Dozens of proposals to securely fence off land, ranging in size from small paddocks to several floodlit fields, have been submitted to planning authorities in North Yorkshire and the North-East over the past two years, but recent months have seen a surge in the trend.
Entrepreneurs behind the ventures say the growth in the private dog parks is partly being fuelled by fear of being sued over a dog incident and by owners’ concerns for the safety of their pets, particularly as the pandemic-related spike in demand and price for dogs had led to an increase in pet thefts.
North Yorkshire Police alone dealt with 16 dog thefts between January and July last year, up from five over the same period the previous year.
In December the Dogs Trust warned demand for dogs was at “an all-time high”.
While owners generally pay between £5 and £15 an hour, depending on the level of services and facilities being offered, to visit the parks, those with approved scheme say it has transformed their least profitable field into the most profitable as demand is high.
In her application, which is yet to be decided, to convert a 1.2-acre field in Heighington, near Darlington, Laura Knox said the only use of the land was when the grass was cut for hay.
Commenting on a plan submitted last month to Richmondshire District Council for a dog exercise area off Darlington Road, Richmond, resident Jennifer Henry said: “I think this is an excellent opportunity for people around the area with dogs, my mother lives close by and often has my (nervous) dogs whilst I am at work, this will give us somewhere safe and secure for her to walk all the dogs together.”

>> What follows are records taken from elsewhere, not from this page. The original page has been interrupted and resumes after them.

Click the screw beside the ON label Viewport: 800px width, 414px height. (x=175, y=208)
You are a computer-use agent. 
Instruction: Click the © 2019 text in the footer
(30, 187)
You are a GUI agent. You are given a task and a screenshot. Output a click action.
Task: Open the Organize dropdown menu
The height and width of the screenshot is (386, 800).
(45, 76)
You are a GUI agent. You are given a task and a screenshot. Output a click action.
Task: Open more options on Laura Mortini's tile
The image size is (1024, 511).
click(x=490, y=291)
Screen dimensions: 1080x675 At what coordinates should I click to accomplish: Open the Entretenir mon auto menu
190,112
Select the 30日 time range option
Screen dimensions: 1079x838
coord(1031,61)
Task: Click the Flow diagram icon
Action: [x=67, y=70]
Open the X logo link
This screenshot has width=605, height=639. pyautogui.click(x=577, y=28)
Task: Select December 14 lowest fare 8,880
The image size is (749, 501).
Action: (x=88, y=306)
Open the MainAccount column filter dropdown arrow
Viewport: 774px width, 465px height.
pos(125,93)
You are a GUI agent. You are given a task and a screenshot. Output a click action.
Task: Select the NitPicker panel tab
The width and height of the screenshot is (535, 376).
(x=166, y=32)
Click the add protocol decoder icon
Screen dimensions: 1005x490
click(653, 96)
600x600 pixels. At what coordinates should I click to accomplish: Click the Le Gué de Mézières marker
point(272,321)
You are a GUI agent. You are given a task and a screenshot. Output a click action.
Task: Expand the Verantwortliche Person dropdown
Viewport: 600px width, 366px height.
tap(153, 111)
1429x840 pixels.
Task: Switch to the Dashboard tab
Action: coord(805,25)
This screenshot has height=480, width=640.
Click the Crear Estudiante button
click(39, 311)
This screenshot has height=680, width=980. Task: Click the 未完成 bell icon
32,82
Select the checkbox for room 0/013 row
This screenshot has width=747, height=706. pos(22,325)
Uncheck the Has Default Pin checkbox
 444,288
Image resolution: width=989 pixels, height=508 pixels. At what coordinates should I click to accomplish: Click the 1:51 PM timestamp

Beef farmer Lucy Shepherd, who has had plans to transform fields into dog exercise parks at Hutton Rudby near Stokesley and Kirklevington, near Yarm, said it had taken some 18 months to get the latter scheme approved because the council had not seen one before and they did not understand the concept.
She said: “For some people it will be the first time they have let their dogs off the lead in a really long time. We have a rehomed dog and we can’t let her off the lead unless there’s no pheasants around.
“Livestock is really important to us. At this time of year there’s lots of attacks on lambs, it’s heartbreaking. Dogs should be kept on a lead unless they are in a secure space because it can happen at any point.”
Ahead of opening her ventures, Mrs Shepherd said anyone visiting her fields would need to book online and would be given a gate code which would changed regularly for security. She said any dogs visiting would also need to have been wormed and have up to date vaccinations to maintain hygiene.
“There’s a rise in dog ownership and you hear about dogs being attacked by other dogs when they are in open spaces. I think there’s an increase in dog thefts which is really worrying for people to have them roaming around in public places. The owner knows the dog isn’t going to hurt or attack anyone else nor are they going to be hurt by anybody else. When you’re in a public park you don’t know who is there.”
While many of the planning applications in protected open countryside have been approved due to the rural nature and lack of permanent developments, some of the schemes are being rejected.
One proposal to convert farm fields at Appleton Wiske, near Northallerton, was recently thrown out by Hambleton District Council due to “the likely travel distance of clients to the site and the reliance on the motorcar resulting from the development”.